++++ Listed records ++++
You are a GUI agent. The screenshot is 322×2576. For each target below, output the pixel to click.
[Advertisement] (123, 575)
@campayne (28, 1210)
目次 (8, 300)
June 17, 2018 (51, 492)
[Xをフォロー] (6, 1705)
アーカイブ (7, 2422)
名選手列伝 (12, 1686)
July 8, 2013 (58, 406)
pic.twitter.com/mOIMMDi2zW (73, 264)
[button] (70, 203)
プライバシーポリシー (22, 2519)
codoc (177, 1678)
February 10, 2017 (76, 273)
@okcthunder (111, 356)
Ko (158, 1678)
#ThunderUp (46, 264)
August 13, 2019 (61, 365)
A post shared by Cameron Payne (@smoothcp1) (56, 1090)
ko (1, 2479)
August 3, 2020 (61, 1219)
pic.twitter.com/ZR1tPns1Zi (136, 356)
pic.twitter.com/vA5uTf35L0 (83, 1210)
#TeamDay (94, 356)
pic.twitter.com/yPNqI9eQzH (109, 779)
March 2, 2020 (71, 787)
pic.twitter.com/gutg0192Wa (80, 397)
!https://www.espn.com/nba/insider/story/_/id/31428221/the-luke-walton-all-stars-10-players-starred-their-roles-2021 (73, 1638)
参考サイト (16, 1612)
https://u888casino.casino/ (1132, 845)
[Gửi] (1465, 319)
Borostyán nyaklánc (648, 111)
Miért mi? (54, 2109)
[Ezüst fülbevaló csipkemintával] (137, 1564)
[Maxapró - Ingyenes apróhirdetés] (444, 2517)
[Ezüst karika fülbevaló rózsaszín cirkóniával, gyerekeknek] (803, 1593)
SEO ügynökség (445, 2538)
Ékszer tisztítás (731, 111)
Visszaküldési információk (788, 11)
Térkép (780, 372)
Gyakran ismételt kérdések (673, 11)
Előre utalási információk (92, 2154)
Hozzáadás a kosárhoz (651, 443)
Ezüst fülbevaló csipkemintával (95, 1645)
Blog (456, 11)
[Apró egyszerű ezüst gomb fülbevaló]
++++
**What is expected:** For each line above that contains the word "twitter", make a copy.

**Answer to the exercise:**
pic.twitter.com/mOIMMDi2zW (73, 264)
pic.twitter.com/ZR1tPns1Zi (136, 356)
pic.twitter.com/vA5uTf35L0 (83, 1210)
pic.twitter.com/yPNqI9eQzH (109, 779)
pic.twitter.com/gutg0192Wa (80, 397)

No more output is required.